NJMと似た傾向の音ですがあえて比較すると、ややまろやかで悪く言えば腰が弱いです。
贔屓目に見ればこちらの方がやや上品な音と言えなくもありません。
メーカーが違うと音も違うんですね。
17.OPA177(バイポーラ 1回路)
やや線が細いところがありますが緻密で優しげな音を聴かせてくれます。
中高域にトロッとした特有の上質感があります。
ハープやガットギターなんて聴くとなかなか魅力があります。
工業用のスタンダードICですが充分使えますね。
18.OPA277(バイポーラ 1回路)
OP177、OPA177のリプレース品として作られてるせいか音の傾向は似ています。
音の存在感についてはわずかにぬるいような気がしないでもありません。
中高域にほんのり色気のある音をしています。
19.LF411(J−FET 1回路)
甘く広がりのある中域が魅力。優しさのある音。響きというかライブ感があることも長所でしょう。
それが裏目にでると音にややしまりが無いと感じることがあるかもしれません。
そこそこにハリや量感もあり良い音と評価できる音質です。
20.UA741(バイポーラ 1回路)
オリジナルのμA741は元祖オペアンプとも言えるほどの古典的なオペアンプです。敬意を表して特別出演です。
しかし、さすがにいまだ現役。立派に勤めを果たします。
解像度や音ヌケは高速型に一歩譲りますが、全体に音のバランスがよく音の広がりも感じます。
そっけない音ではなく、ちゃんと情感を感じられる音質です。
21.CA3140(Bi-MOS 1回路)
MOSFET型のオペアンプを試してみたくて入手しました。
結論から言うと、オーディオ用にはうーん…と言う感じです。
全体に音が弱く感じられます。
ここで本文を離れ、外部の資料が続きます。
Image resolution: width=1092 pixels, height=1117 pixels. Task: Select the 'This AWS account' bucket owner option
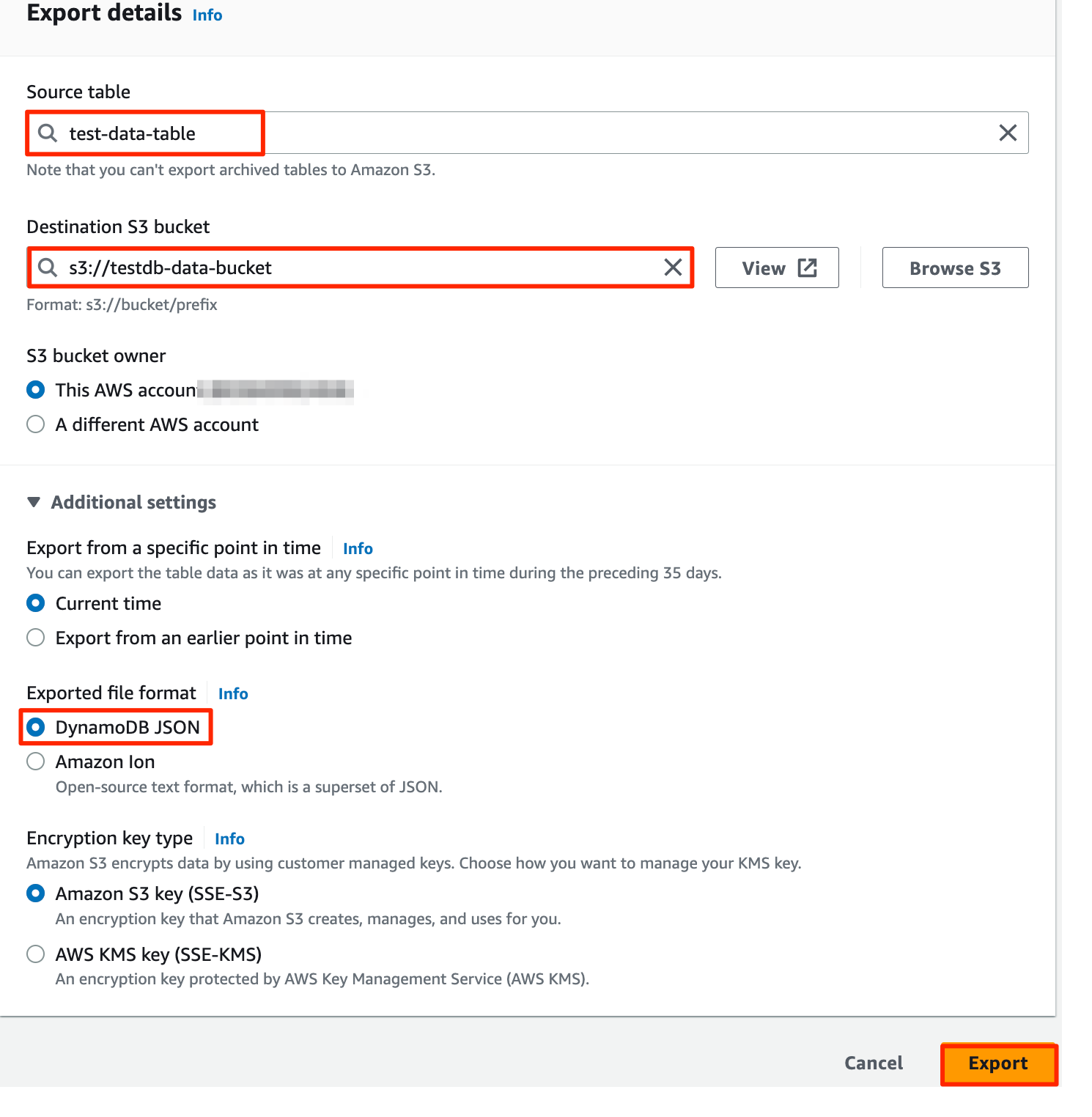click(35, 389)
しかし繊細なわけでもありません。
なんとなく時折感じるモワっとした中域がどうもすっきりしません。
22.AD711(Bi-FET 1回路)
繊細で丁寧な描写力があります。余韻の表現も得意なようです。
音の輪郭がはっきりしておりパワーもあるのですがガサツなところが全く無いように感じます。
個性的ですが、バランスの良い高性能オペアンプといった印象です。
さっぱりと乾いたやや涼しげな音。これも良いです。気に入りました。
23.AD845(CB-FET 1回路)
個性と言う点では説明が難しいですが、とても高次元のバランスでまとまっているオペアンプ。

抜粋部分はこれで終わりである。